-------- STUDY MATERIAL
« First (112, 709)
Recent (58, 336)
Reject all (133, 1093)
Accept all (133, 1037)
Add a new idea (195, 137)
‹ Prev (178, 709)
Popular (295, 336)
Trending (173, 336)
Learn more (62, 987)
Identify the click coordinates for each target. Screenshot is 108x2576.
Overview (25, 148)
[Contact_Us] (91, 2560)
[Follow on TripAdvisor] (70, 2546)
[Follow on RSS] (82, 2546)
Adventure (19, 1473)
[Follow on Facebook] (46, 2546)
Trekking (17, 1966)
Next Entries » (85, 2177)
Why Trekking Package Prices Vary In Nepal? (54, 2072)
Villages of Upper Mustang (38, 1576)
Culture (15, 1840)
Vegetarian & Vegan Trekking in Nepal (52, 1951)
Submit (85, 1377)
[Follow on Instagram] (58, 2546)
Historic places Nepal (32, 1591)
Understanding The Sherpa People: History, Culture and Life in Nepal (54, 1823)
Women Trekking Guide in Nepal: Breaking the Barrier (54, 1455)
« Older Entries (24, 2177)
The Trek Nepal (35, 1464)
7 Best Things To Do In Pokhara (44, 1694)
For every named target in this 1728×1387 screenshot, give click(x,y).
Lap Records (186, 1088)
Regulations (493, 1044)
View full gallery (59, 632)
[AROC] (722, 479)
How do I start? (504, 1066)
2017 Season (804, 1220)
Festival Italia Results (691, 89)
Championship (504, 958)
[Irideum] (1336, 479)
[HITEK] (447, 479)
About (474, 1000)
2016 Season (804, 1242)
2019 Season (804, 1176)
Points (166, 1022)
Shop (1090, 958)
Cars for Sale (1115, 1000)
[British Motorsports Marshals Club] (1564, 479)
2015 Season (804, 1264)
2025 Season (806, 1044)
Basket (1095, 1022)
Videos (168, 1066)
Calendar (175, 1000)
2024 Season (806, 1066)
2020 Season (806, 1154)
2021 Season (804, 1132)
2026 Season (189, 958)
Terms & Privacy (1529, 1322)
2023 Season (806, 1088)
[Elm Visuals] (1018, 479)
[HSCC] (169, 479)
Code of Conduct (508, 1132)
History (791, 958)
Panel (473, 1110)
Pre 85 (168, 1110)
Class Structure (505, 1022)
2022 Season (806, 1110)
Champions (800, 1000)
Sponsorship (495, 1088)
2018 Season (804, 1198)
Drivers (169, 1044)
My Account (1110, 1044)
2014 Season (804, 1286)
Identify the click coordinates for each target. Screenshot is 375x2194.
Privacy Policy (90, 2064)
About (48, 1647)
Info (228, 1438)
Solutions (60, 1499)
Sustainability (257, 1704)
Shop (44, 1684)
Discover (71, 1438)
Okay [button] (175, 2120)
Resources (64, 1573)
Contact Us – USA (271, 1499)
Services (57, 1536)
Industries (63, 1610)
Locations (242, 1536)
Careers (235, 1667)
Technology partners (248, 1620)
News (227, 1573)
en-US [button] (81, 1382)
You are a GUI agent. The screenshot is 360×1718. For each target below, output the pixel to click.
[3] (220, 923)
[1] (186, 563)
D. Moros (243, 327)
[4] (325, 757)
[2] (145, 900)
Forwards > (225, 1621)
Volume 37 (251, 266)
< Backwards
----------------
## [AIM OF THE TASK]
Some lines in the material contain "Follow". Show all of them.

## [EXERCISE OUTPUT]
[Follow on TripAdvisor] (70, 2546)
[Follow on RSS] (82, 2546)
[Follow on Facebook] (46, 2546)
[Follow on Instagram] (58, 2546)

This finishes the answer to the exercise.